Non si tratta del primo caso che getta ombre su Wagner. L’analista Stefano Mauro a metà marzo ha sottolineato che “sono numerosi i video sui social che ritraggono i cadaveri bruciati e accatastati durante un’incursione delle Forze armate maliane (Fama) insieme ai mercenari russi della compagnia Wagner, avvenuto presumibilmente la prima settimana di marzo” nella città di Niono, nel cuore del Mali. Hrw sul massacro di fine mese, che avrebbe proporzioni ancora maggiori, ha però aggiunto un elemento di dettaglio. In un report l’Ong ha parlato di “soldati stranieri associati”, che Hrw identifica, attraverso diverse testimonianze raccolte, come “russi”.

I vertici delle Fama negano ogni coinvolgimento di loro truppe. In un intervento trasmesso alla televisione nazionale e citato da Agenzia Nova, il capo di Stato maggiore delle Forze armate (Fama) Oumar Diarra ha difeso l’intervento delle truppe nella località.. “Grazie ad informazioni precise e convalidate le Fama sono state portate ad intervenire nella località di Moura dove si è tenuto un grande e importantissimo incontro dei vertici della katiba di Macina, con la finalità di pianificare attacchi contro le installazioni dell’esercito, oltre a continuare a fare pressione sulla popolazione civile”, ha detto il generale, negando le accuse di “massacro” rivolte da Human Rights Watch ai militari maliani.
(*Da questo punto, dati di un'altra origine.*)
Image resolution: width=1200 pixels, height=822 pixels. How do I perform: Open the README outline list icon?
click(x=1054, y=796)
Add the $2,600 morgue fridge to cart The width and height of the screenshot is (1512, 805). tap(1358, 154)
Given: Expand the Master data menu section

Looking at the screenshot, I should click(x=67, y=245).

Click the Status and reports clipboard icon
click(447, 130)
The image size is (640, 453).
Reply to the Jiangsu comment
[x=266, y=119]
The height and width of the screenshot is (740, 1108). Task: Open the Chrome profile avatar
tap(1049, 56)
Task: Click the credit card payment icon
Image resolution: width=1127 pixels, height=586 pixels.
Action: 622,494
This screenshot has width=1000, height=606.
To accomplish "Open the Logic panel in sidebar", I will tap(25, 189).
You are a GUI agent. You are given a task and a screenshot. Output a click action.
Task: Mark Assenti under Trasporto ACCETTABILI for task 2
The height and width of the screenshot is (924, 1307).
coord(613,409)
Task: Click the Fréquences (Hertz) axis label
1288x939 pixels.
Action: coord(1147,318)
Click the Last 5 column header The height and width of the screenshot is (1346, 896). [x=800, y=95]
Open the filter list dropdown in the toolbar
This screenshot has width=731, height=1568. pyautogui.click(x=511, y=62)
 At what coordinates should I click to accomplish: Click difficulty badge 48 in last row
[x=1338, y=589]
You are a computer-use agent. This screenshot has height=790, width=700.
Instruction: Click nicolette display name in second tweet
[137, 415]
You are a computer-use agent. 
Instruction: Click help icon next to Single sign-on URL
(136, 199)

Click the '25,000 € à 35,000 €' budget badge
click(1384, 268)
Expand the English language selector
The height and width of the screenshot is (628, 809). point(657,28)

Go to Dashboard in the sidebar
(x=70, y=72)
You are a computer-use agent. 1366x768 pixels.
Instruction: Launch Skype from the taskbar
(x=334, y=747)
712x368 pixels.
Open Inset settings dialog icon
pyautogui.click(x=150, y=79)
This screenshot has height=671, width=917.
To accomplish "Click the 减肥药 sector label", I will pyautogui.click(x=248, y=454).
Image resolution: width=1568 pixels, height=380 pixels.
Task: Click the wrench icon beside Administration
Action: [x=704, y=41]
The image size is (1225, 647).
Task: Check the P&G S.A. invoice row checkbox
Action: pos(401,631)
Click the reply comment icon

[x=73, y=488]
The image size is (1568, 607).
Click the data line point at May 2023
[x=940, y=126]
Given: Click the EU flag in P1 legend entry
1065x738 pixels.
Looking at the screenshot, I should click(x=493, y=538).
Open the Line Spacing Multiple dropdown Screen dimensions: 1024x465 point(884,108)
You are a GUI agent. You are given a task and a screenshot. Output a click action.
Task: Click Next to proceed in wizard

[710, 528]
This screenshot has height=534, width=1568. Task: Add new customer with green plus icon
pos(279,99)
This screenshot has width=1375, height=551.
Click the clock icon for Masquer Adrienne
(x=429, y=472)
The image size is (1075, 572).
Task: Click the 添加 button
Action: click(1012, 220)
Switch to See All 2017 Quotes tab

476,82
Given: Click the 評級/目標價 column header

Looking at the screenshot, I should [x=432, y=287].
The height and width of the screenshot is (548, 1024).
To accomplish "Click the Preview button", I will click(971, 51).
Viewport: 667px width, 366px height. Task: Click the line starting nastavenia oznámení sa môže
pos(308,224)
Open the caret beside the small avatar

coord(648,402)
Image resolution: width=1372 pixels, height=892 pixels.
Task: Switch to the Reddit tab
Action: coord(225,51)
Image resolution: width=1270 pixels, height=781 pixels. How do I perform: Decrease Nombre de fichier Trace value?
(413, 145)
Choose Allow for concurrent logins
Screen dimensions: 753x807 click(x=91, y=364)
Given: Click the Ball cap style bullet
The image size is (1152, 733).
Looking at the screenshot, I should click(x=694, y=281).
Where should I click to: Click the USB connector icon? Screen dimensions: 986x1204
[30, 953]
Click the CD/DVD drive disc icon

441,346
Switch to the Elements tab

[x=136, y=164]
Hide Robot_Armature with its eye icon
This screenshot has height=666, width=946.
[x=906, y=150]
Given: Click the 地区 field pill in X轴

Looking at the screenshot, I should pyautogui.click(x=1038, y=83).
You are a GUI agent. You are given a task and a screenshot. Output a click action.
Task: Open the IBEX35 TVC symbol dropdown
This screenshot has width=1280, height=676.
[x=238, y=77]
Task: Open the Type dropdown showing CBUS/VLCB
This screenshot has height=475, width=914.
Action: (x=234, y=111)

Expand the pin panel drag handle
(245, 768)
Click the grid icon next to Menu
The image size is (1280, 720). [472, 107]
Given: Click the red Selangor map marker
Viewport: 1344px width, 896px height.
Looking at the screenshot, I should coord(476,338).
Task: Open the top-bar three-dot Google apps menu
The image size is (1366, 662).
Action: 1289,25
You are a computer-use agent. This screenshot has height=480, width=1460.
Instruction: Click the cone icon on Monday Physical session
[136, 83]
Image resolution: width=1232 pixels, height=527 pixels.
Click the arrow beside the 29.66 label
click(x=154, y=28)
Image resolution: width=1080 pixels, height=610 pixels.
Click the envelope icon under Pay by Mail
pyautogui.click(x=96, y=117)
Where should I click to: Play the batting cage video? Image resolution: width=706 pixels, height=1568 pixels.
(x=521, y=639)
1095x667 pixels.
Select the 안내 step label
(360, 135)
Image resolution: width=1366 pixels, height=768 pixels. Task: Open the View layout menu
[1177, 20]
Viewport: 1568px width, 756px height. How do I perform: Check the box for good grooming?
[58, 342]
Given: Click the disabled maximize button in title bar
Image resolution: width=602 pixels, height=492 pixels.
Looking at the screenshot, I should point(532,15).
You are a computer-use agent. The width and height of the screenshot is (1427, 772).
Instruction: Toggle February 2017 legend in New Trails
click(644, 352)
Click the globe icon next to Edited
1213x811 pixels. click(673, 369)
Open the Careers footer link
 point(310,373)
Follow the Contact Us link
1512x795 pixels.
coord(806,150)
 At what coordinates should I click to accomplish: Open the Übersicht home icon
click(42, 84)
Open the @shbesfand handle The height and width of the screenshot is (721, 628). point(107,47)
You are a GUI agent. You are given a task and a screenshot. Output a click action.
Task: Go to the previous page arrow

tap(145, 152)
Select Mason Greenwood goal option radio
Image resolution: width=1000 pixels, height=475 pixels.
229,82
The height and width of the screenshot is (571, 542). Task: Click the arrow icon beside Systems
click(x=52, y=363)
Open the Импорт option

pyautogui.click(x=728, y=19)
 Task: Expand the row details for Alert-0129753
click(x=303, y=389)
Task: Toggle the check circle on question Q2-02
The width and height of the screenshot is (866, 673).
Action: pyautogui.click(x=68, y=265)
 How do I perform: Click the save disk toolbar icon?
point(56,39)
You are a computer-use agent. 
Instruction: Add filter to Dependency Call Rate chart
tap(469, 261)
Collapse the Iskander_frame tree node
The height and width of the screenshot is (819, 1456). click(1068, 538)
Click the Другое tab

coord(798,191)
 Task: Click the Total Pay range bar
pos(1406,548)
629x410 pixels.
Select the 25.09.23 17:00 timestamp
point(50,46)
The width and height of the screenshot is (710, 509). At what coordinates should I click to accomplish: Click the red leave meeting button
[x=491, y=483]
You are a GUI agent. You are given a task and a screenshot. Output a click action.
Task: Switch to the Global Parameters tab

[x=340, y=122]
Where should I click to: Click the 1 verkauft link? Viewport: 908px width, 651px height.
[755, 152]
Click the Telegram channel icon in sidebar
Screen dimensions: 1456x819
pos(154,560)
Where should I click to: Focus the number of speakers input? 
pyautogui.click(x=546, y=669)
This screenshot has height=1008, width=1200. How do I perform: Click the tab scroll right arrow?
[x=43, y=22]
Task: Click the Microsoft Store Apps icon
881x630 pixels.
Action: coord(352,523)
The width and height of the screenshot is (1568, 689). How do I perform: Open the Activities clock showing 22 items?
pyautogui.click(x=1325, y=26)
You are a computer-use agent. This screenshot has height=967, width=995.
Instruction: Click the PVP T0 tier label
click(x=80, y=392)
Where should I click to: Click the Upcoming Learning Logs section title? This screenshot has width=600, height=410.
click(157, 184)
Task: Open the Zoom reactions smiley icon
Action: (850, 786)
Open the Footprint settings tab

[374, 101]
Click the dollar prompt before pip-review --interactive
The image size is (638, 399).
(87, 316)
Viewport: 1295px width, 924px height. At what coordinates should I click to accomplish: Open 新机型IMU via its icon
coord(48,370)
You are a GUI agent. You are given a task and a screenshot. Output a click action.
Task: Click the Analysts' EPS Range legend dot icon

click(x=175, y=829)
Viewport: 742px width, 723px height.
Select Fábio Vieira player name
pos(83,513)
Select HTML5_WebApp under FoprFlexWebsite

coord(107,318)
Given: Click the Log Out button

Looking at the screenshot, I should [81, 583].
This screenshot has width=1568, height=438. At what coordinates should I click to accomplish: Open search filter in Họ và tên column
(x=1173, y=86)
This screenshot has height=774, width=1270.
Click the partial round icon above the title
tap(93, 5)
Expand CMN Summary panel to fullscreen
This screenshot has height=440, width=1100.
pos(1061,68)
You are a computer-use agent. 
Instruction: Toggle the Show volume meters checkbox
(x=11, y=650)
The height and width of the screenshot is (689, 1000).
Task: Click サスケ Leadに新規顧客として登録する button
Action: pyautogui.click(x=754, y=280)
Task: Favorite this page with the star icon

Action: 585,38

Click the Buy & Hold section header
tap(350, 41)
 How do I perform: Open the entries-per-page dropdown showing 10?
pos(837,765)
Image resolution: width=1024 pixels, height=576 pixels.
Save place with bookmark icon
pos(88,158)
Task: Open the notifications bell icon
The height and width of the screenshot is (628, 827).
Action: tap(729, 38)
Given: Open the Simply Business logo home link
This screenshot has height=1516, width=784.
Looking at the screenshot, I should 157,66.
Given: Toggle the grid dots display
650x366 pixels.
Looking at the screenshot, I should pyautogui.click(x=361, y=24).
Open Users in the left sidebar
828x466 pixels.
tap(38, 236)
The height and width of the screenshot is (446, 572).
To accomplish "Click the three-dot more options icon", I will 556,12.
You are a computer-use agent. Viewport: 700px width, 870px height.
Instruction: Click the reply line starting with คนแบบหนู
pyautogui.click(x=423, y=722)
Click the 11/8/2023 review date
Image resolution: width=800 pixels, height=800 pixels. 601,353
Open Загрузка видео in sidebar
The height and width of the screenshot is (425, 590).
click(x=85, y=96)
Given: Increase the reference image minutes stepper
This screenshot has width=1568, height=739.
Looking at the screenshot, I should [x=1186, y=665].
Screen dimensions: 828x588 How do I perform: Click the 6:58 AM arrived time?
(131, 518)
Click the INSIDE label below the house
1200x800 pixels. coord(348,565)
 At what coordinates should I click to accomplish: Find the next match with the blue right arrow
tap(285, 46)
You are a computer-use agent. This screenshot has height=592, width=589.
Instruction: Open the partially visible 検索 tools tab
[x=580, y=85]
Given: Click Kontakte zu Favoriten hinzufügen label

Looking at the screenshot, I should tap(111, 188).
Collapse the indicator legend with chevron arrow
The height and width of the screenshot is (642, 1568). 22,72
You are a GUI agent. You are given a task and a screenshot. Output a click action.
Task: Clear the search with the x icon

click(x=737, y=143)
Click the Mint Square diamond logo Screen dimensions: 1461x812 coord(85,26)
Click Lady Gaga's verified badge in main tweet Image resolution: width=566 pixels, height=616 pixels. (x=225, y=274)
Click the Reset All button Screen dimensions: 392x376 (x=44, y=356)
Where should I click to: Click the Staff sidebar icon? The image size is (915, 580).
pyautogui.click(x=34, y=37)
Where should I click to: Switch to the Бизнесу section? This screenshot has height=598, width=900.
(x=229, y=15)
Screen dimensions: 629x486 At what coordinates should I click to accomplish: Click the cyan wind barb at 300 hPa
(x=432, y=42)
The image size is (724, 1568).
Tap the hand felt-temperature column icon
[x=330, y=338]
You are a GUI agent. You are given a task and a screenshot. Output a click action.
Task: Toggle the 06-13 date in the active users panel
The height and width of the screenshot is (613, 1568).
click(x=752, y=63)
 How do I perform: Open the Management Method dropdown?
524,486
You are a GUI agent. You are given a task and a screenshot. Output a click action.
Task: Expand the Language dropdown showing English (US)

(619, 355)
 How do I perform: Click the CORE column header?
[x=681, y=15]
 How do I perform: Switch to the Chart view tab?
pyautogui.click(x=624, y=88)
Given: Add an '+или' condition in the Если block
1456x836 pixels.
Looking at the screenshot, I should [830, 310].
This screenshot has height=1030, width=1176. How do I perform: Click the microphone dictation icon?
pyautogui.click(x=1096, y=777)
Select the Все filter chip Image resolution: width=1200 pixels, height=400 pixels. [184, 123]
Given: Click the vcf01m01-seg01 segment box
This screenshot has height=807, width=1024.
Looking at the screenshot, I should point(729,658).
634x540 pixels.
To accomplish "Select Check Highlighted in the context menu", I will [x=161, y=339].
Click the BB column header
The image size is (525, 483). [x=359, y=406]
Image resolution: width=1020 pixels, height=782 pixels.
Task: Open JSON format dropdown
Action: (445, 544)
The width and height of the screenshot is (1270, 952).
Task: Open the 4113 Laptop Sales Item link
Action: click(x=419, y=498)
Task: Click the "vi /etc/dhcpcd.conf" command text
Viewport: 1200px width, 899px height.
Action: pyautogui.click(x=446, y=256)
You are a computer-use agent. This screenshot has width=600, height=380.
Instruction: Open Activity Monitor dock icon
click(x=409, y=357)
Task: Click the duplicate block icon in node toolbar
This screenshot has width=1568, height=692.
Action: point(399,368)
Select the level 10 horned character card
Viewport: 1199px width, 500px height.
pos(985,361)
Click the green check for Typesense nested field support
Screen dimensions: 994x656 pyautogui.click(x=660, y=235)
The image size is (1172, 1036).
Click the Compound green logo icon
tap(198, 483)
Il pubblico ministero presso il Tribunale militare di Mopti ha aperto un’inchiesta per far luce sui fatti. Come a Bucha, anche in Mali la razionalità deve prevalere sull’emotività. Difficile quando si tratta di discutere di massacri come quelli di cui i russi sono accusati in entrambi i casi: perlomeno in Mali, delle autorità provano a far luce sui crimini contro i civili. A Bucha, invece, solo una commissione internazionale indipendente potrà appurare i fatti, dato lo stato di guerra aperta tra due Stati sovrani in corso.